Now the YAS-109 is a sound bar that belongs in the lower-middle tier segment and with a price close to $200 this is a highly competitive place to be with an enormous amount of sound bars fighting for the top spot. This model is a single sound bar unit without a dedicated subwoofer and as such is directly aimed to be used in very tight spaces and rooms and in general in areas where a subwoofer is out of the question.
But what does such a unit brings to the table? Well, in theory this is a 2.2 channels sound bar and if you are wondering about this numbering we will analyze it shortly. It has a total of 120 watts of power, it supports Dolby Digital, DTS and DTS Virtual:X, comes with both WiFi and Bluetooth and is equipped with plenty of extra features like Amazon Alexa, Spotify and Amazon Music streaming, High Resolution Audio and app control that will certainly make such a low cost option all the more intriguing.
But while extra features are nice to have we have seen an increasing number of low cost sound bars offering plenty of extras also so it is in the sound performance where this battle will be determined. So with no further delay let’s start our analysis.
Design, Inputs and Features
Yamaha sound bars never went for the design awards no matter which model you are looking for.

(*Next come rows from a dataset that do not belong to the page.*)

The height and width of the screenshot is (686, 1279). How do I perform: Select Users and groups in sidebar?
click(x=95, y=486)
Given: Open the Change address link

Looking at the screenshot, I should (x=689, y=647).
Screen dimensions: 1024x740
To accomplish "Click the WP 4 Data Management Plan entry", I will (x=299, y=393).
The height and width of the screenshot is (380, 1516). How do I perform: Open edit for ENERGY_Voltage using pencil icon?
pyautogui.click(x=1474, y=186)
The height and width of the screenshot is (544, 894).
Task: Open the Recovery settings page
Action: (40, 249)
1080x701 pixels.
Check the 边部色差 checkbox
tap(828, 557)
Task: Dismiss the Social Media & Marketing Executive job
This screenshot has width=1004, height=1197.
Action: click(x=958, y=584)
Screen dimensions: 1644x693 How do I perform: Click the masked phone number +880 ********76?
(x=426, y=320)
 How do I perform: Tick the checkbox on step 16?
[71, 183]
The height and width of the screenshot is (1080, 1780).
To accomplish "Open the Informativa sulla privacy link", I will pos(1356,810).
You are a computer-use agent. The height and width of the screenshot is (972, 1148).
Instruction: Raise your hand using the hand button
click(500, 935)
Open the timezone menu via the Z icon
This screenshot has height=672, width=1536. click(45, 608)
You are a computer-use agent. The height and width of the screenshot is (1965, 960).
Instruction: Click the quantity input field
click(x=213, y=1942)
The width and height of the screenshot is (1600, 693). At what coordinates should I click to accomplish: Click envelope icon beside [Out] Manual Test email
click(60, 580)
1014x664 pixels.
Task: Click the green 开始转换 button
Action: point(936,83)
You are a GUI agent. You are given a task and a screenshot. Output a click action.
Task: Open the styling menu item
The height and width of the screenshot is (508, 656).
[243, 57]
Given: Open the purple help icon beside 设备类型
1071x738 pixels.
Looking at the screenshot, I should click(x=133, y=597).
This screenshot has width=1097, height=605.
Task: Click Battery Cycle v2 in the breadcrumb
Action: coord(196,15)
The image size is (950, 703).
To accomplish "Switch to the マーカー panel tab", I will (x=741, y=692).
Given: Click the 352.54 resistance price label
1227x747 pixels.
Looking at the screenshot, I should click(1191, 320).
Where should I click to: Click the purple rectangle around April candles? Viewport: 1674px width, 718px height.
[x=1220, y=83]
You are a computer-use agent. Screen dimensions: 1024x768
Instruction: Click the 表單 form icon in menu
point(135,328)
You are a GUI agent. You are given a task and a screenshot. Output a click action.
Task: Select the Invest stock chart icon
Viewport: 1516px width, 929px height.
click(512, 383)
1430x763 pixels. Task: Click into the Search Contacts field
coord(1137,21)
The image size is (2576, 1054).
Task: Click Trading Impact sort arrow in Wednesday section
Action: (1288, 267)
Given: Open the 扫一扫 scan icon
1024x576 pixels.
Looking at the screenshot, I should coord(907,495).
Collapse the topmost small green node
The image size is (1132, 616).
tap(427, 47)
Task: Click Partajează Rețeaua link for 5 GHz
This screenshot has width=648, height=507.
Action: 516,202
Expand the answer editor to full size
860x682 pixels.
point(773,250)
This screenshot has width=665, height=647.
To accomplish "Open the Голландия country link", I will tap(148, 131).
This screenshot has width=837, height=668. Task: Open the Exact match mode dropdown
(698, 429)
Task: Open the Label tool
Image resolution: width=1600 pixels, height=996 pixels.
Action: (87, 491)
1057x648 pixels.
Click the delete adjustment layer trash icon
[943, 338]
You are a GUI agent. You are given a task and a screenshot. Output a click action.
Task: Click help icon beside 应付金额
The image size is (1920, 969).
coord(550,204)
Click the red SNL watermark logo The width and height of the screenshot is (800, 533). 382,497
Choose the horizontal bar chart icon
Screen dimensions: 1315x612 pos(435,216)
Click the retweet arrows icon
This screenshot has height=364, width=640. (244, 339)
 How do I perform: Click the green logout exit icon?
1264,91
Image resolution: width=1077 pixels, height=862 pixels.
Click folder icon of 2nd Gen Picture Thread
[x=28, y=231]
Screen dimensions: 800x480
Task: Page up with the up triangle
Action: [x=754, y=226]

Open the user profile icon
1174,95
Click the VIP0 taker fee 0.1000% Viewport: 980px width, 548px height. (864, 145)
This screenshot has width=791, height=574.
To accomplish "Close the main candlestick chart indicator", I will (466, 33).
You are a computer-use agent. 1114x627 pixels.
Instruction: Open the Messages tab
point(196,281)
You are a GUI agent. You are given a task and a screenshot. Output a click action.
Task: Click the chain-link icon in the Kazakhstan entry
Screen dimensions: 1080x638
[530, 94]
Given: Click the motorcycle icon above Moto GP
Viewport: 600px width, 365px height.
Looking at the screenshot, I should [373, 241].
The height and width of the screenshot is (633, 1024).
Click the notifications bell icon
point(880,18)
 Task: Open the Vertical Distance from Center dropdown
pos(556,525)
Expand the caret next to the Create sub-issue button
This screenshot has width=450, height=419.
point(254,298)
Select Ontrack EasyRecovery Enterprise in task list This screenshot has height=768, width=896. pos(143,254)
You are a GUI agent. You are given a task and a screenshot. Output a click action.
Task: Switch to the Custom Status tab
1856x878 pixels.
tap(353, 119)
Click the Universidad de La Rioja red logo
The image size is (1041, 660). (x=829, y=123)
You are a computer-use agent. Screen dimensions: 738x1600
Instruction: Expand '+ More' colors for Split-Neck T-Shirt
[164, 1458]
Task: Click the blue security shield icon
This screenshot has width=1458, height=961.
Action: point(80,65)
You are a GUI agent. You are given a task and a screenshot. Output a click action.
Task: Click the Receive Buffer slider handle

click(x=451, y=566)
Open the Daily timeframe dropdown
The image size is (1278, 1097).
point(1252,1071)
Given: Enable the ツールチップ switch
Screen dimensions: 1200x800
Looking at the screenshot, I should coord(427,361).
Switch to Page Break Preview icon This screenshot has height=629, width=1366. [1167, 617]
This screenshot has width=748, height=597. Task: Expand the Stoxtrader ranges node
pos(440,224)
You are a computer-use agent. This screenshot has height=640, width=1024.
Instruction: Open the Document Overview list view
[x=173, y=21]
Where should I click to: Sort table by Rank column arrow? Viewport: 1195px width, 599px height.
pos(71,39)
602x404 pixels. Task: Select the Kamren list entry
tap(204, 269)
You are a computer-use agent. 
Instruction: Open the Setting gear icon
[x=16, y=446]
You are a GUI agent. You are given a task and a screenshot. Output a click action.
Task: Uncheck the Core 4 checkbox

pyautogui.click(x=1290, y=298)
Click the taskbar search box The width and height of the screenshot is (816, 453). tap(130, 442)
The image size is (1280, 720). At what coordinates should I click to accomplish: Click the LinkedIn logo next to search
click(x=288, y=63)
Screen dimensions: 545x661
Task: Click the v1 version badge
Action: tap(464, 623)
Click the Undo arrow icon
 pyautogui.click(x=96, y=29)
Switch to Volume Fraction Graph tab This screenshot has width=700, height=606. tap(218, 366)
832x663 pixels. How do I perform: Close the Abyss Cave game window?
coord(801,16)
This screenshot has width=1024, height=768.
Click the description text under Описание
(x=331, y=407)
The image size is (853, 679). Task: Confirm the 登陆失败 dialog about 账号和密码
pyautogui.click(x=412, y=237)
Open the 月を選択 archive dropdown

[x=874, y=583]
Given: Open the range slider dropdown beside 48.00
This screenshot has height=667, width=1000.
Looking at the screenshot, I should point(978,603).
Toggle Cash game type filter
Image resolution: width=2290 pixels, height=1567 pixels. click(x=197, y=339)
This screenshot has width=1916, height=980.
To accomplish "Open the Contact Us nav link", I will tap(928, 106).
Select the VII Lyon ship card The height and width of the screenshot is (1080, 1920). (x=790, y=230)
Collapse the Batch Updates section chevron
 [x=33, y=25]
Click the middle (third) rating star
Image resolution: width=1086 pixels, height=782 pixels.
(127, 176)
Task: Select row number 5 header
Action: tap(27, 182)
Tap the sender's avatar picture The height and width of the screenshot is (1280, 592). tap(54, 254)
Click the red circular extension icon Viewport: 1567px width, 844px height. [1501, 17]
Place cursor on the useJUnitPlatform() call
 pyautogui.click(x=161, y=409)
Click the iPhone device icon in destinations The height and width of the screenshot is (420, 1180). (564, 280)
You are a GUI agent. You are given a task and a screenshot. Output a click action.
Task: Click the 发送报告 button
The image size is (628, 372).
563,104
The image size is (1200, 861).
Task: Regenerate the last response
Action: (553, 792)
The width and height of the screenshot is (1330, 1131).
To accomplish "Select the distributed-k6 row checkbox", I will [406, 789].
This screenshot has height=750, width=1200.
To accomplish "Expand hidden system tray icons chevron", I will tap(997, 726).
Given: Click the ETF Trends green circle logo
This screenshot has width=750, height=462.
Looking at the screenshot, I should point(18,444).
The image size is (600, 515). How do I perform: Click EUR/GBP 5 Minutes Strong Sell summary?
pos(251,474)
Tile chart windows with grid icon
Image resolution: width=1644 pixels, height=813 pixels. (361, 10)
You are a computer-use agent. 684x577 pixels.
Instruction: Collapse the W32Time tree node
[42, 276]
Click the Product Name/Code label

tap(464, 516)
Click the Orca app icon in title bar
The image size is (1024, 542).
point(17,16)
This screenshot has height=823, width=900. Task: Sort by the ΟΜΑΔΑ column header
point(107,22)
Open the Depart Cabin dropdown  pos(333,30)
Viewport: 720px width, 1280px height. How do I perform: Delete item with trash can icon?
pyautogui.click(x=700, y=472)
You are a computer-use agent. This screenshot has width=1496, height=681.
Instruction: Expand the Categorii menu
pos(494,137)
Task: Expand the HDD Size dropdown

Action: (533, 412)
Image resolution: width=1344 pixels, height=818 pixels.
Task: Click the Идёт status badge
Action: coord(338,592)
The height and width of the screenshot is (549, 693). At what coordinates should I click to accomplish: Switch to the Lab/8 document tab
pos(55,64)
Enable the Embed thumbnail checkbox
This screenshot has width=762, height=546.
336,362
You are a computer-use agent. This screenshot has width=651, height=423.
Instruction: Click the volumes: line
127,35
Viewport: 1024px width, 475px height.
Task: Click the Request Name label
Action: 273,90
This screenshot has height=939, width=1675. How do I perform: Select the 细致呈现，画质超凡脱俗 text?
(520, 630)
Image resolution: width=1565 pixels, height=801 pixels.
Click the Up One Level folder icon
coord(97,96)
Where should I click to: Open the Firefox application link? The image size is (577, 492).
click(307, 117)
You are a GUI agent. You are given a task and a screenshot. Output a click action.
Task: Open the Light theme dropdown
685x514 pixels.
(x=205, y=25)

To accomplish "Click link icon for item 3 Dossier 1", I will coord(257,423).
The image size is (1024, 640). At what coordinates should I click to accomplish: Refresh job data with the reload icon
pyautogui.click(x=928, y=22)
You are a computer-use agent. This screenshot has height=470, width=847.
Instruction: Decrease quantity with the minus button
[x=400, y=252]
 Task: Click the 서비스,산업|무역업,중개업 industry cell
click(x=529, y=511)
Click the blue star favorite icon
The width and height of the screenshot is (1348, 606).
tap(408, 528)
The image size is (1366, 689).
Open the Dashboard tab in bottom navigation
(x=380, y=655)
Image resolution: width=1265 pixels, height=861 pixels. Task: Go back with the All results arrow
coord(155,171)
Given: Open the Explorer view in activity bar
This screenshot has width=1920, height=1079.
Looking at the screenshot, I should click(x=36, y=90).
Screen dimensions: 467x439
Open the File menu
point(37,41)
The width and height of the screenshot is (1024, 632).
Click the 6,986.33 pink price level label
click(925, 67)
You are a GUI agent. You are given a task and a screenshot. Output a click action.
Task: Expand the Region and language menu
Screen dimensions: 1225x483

All their designs aimed mostly for a rather neutral look, one that would certainly not draw the attention or look overall premium and it seems that their latest releases follow the same principle also.
The YAS-109 is a rather compact unit that measures just 35” x 2-1/8” x 5-1/8” (890 x 53 x 131 mm) and with a weight of 7.5 lbs (3.4 kg) it makes placement either on a furniture or on a wall far easier than you may think of. With such a short length the sound bar can fit nicely below TVs that are even smaller than 49″ and thus making it ideal to a wider audience.
For some reason Yamaha decided to wrap the sound bar entirely in a black cloth that extends on the sides and cuts on the upper back side. Now to have this in full cloth may give the YAS-109 a unique look but we are certain that opinions on whether this looks good or not will be divided.
At the top side there is a thin strip exactly in the middle where Yamaha has placed the built-in buttons. But this strip not only features some buttons but also acts as the display of the sound bar. You see, with the type of cloth that Yamaha used in this one it would be hard to have a functions display under it as we see in many other sound bars. For this reason they included some short of display along with the built-in buttons at the top in this thin strip of plastic.
Now we are not very fond of this type of display as in the dark you will be able to see only some LEDs either on or off so you will have to remember the exact placement of each LED to remember what is lit and what not. A full functional display would be much preferable but we will have to make do with this.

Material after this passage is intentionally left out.